───── MATERIAL TO PROCESS ─────
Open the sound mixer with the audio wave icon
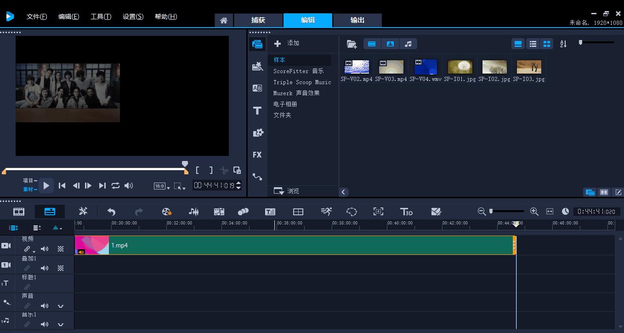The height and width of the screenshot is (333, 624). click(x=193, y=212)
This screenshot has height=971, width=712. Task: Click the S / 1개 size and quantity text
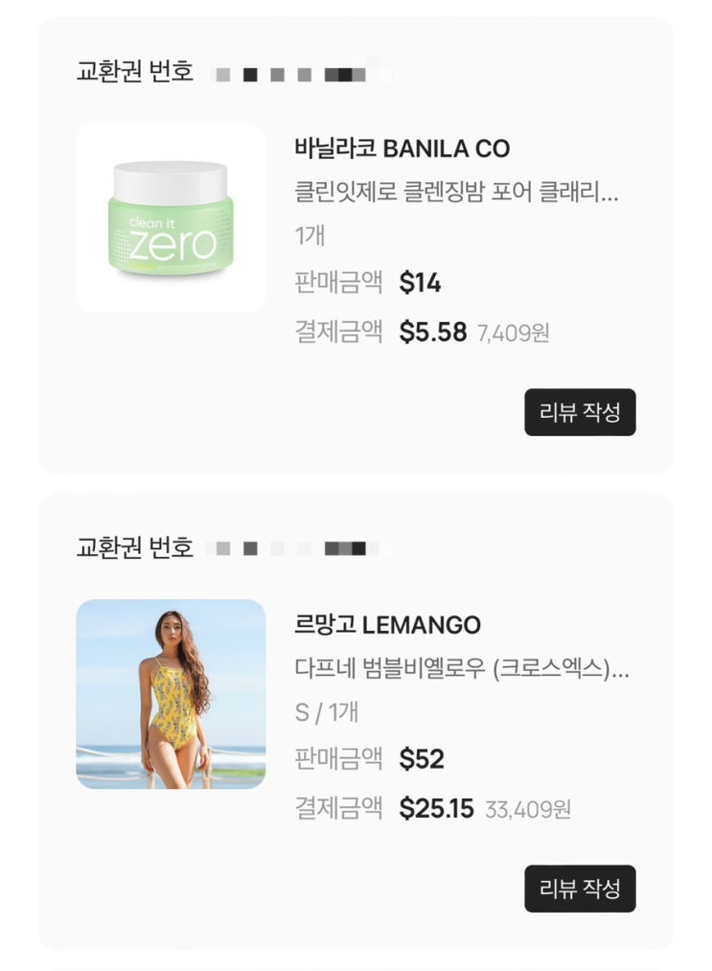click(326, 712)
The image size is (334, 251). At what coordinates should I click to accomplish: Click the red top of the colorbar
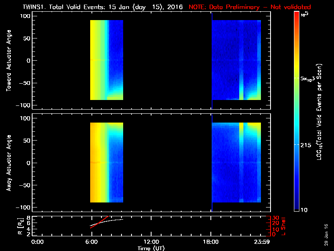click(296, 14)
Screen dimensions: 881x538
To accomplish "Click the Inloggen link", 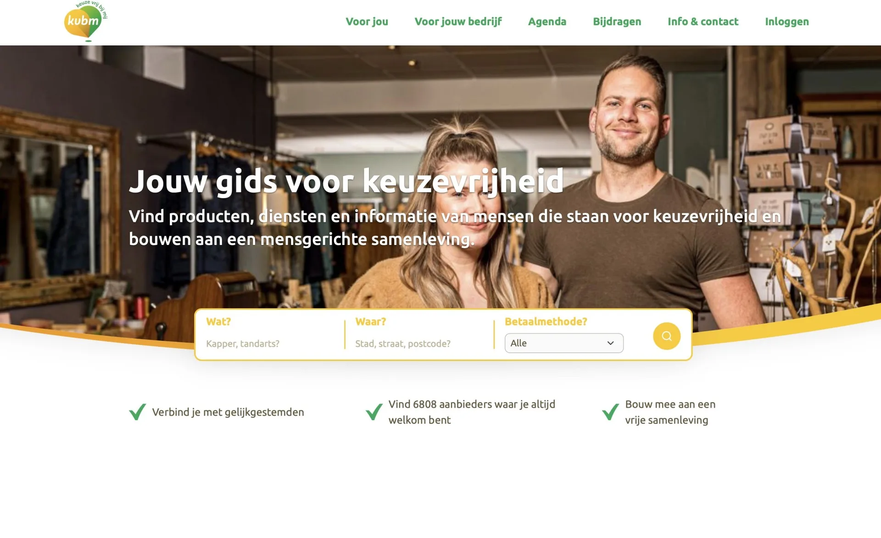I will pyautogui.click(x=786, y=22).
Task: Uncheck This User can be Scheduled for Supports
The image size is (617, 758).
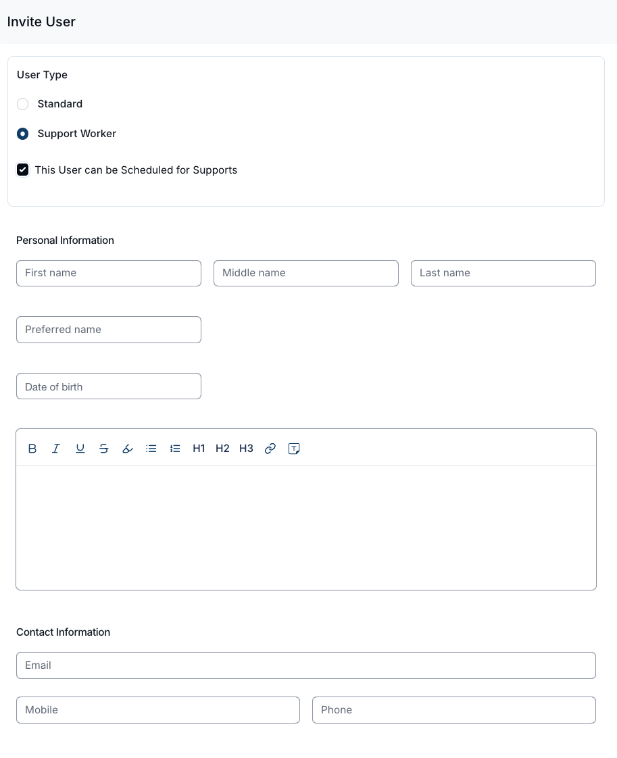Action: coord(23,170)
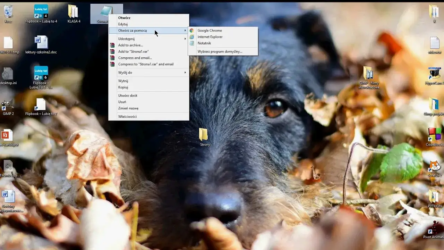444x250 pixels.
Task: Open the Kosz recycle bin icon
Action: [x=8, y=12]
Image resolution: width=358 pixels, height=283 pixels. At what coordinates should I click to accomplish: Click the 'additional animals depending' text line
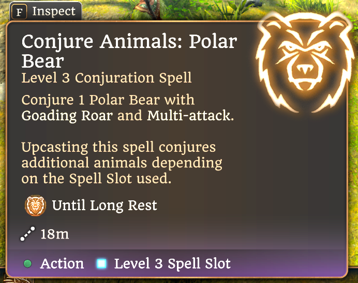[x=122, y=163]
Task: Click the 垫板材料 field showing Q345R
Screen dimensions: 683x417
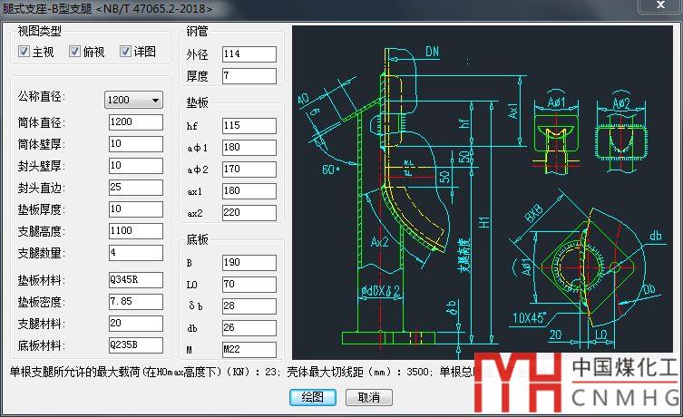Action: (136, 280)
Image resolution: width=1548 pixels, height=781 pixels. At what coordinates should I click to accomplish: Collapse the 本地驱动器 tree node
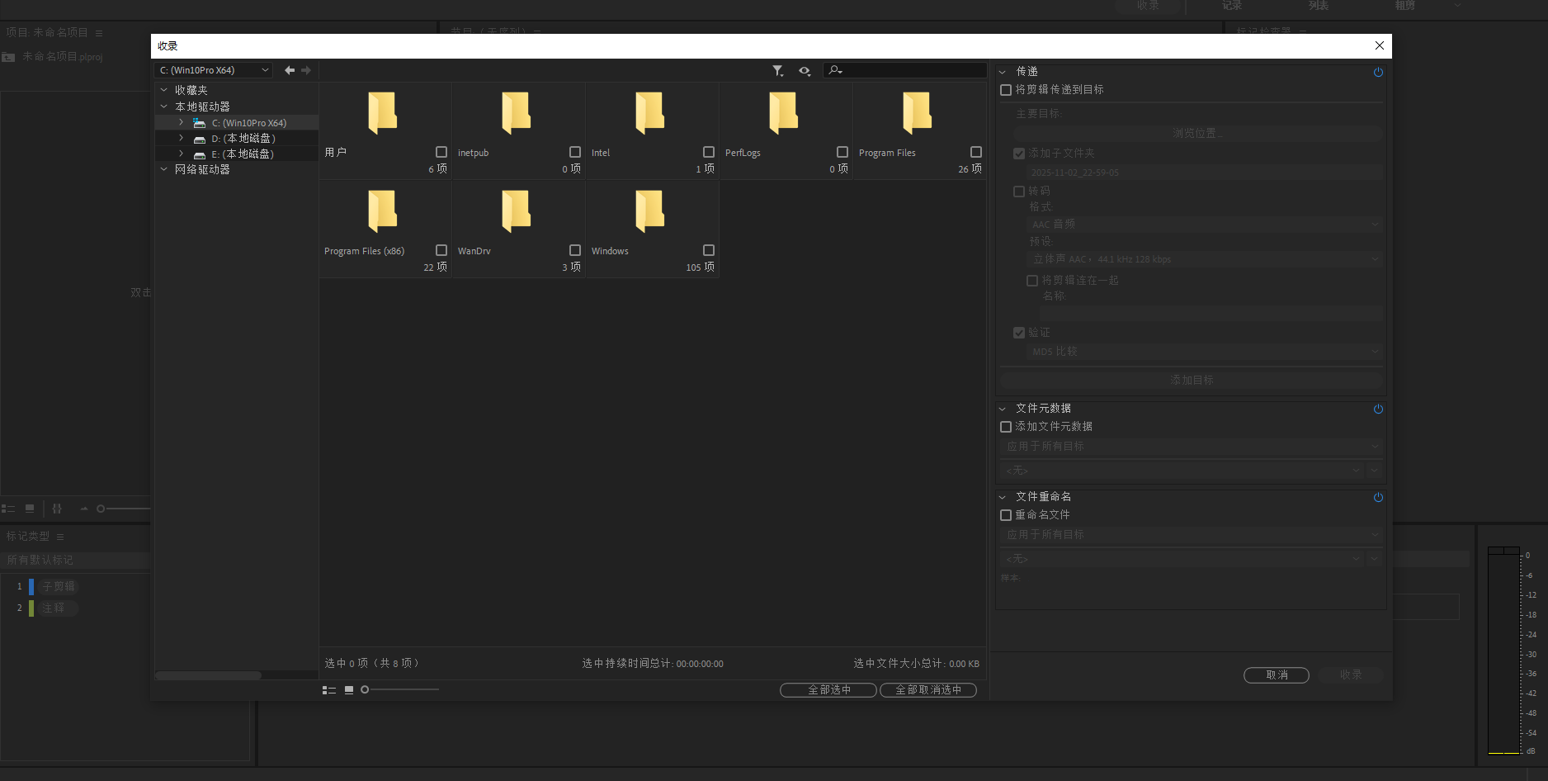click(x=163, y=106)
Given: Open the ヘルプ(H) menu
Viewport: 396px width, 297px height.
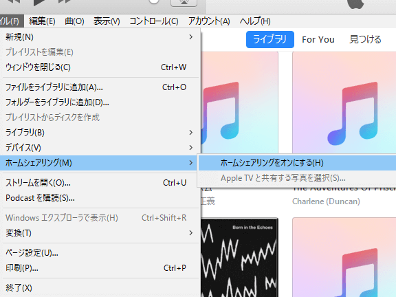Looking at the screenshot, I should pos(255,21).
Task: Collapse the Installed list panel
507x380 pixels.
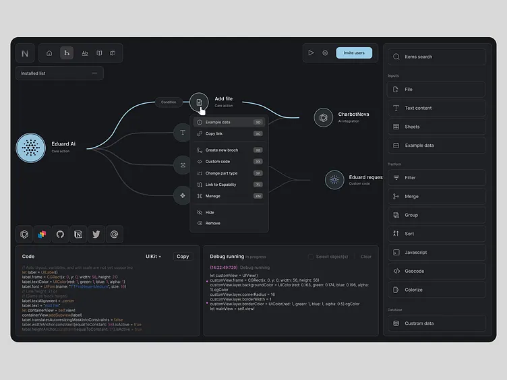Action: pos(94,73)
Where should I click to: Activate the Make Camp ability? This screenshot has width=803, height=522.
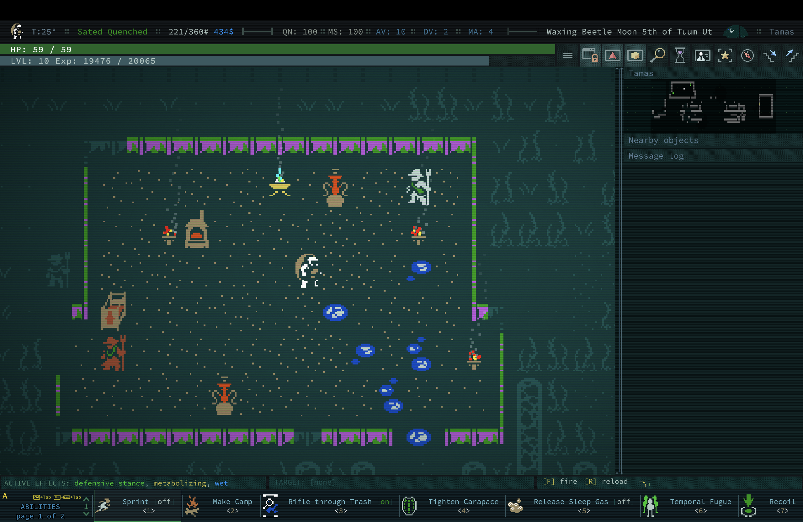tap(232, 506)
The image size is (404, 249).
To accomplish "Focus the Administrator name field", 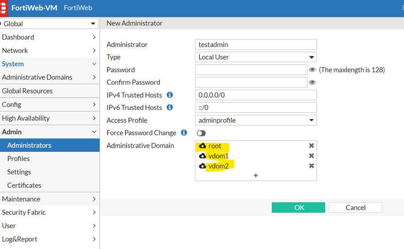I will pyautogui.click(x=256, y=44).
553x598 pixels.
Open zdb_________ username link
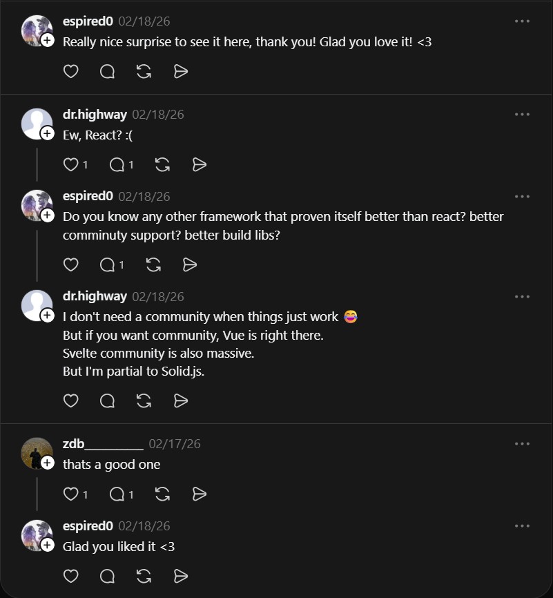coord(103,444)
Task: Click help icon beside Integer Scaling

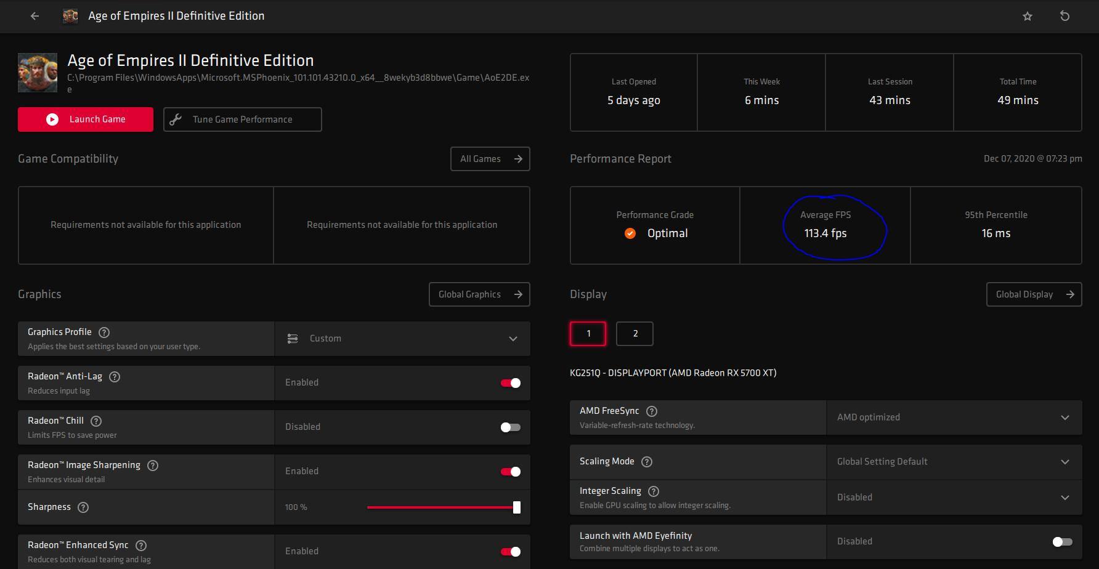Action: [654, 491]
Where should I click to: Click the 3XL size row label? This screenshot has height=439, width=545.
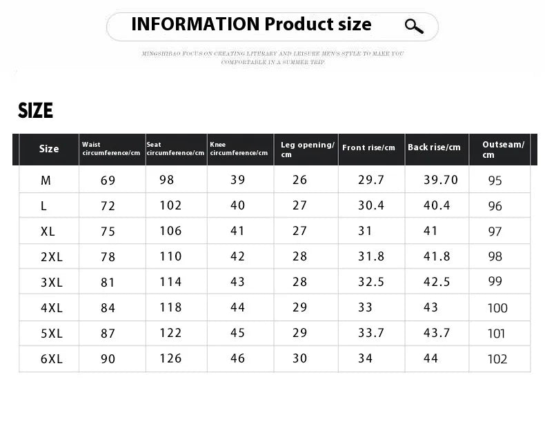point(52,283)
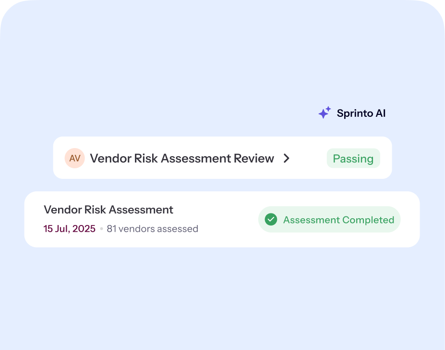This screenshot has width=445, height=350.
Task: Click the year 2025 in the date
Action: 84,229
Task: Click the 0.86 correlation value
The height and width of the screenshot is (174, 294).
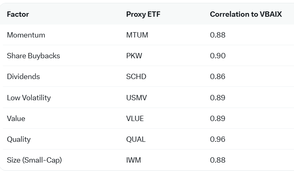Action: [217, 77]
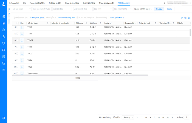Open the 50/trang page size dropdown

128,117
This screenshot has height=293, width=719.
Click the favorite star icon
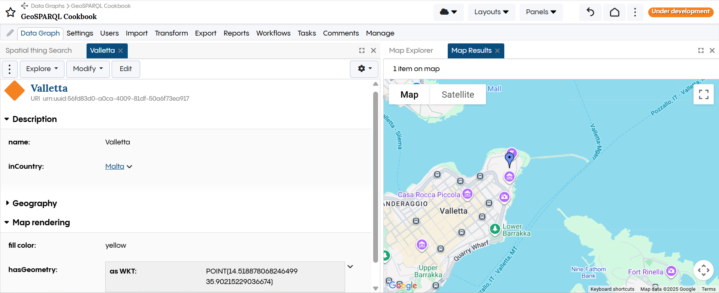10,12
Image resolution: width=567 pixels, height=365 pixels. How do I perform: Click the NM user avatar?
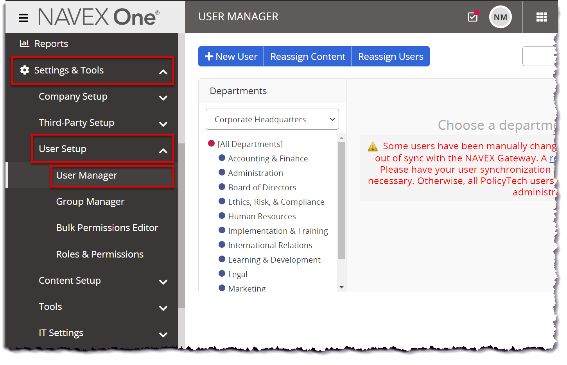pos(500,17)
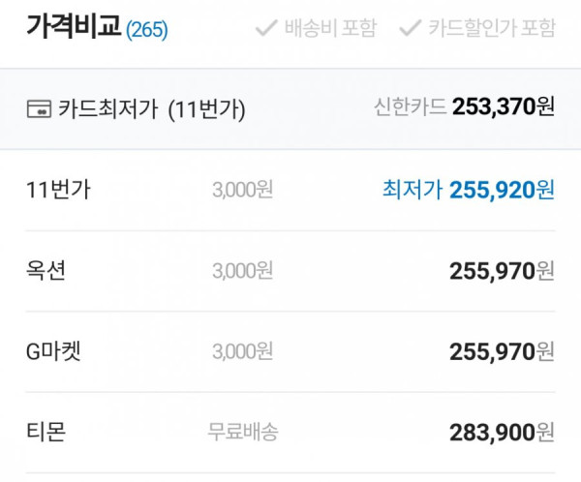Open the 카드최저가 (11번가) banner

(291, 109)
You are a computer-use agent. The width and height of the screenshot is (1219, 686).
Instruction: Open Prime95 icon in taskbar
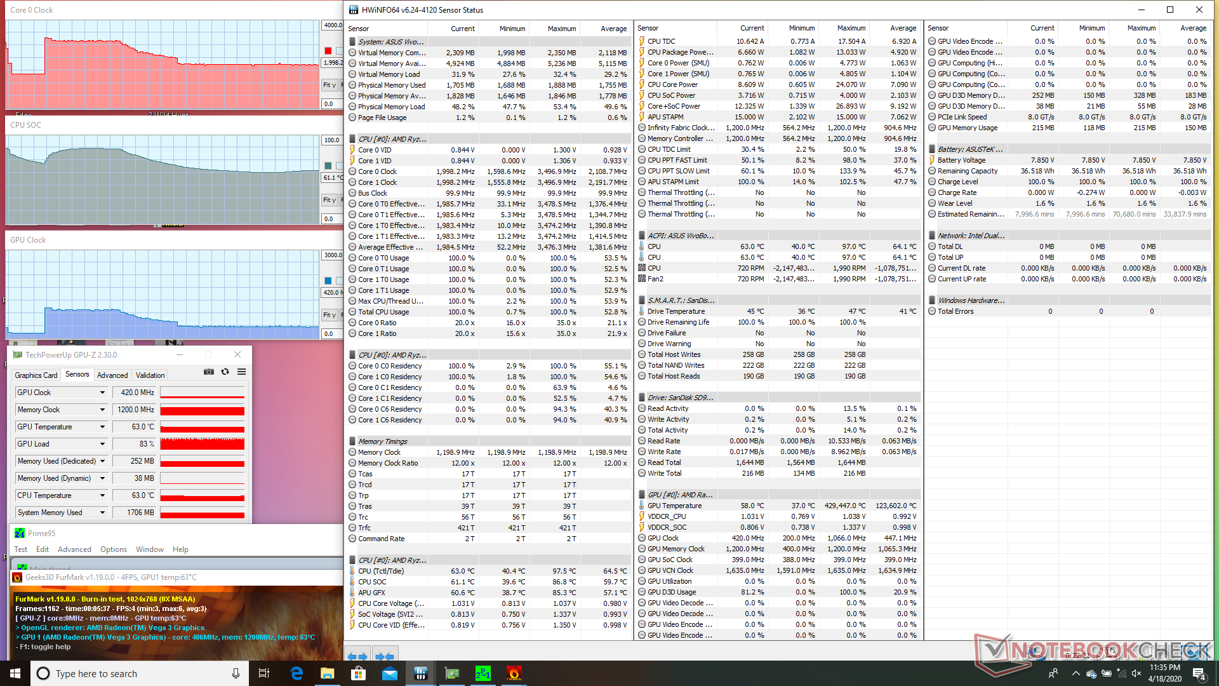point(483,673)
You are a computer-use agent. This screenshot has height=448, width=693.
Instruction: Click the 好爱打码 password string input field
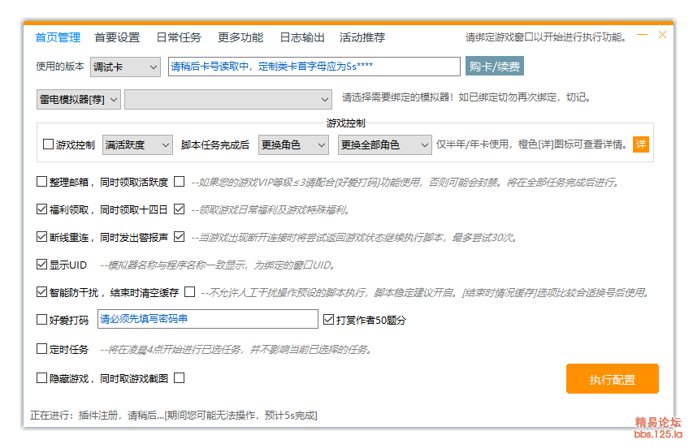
─────
WHAT YOU SHOULD DO ▸ Give the part of the data that opens with the line containing "Image resolution: width=567" and closes with the line containing "point(483,673)" as a Markdown table with the columns Row and Data line. Number each row, skip blank lines, and leave the pictures out.

OUTPUT FOR THIS EXERCISE ▸
| Row | Data line |
|---|---|
| 1 | Image resolution: width=567 pixels, height=365 pixels. How do I perform: Click the NM user avatar? |
| 2 | pos(500,17) |
| 3 | Open the 카드최저가 (11번가) banner |
| 4 | (291, 109) |
| 5 | You are a computer-use agent. The width and height of the screenshot is (1219, 686). |
| 6 | Instruction: Open Prime95 icon in taskbar |
| 7 | point(483,673) |